Formula 1

Red Bull Call For Ban On Qualifying “Party Modes”

2 Mins read
Lewis Hamilton after securing pole-position Australian GP 2018
Credit: Mercedes AMG PETRONAS Motorsport/Wolfgang Wilhelm

Aston Martin Red Bull Racing are leading the call for Formula 1’s governing body to ban “party modes” from being used in qualifying.

Lewis Hamilton’s impressive gain in performance in qualifying for the 2018 Australian Grand Prix has focused conversation in F1 circles on special engine modes.

Hamilton and Mercedes AMG Petronas Motorsport deny that they deployed any sort of “party mode” in Australia. But the circumstances surrounding Hamilton’s pole-position lap have left Red Bull adamant their rivals used some form of special engine mode.

Now, Red Bull’s Helmut Marko and Christian Horner have called for Formula 1 drivers to use the same engine settings for qualifying and the race.

“They got nervous because Valtteri Bottas crashed, and all of a sudden they put full power on,” Red Bull’s Helmut Marko told “As we call it, party mode.

“They normally don’t need it, so they used all of it, and it’s obvious that they are playing with all of us.

“In the beginning it was just as who were complaining, and it was, ‘Red Bull is always complaining.’ Fortunately after qualifying the others woke up, and now there’s a lot of discussions.

“There are so many relatively easy things to solve it, and make it more equal. You could say that you should race with the mode that you do qualifying with.

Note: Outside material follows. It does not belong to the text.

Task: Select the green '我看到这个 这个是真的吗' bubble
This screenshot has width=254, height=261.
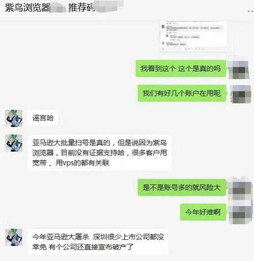Action: 181,69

That would be a solution.

“They could do it for the next race, and then it won’t happen for the next race.”

Red Bull team principal Christian Horner agreed that fixing the modes after qualifying would be a good solution and maintain a level of competitiveness across the whole weekend.

“You could say that you run the same engine modes for the weekend,” he told “It was a hell of a party – we would like to go to those kinds of parties!

“You can see it. Q1, Q2 last year, they don’t take any risks, and then they wind it up in Q3. Obviously the margin from Q2 to Q3 was significant – the track didn’t rubber in that much.

“Admittedly Max [Verstappen] made a little mistake, we should have potentially been within half a second, probably about what the delta is in modes.

“It is something that should be considered, that you effectively have a parc ferme, the moment you drive out for qualifying, that is your engine mode for quali and the race.

“It’s up to the FIA, it’s down to them to work out what they want to do.”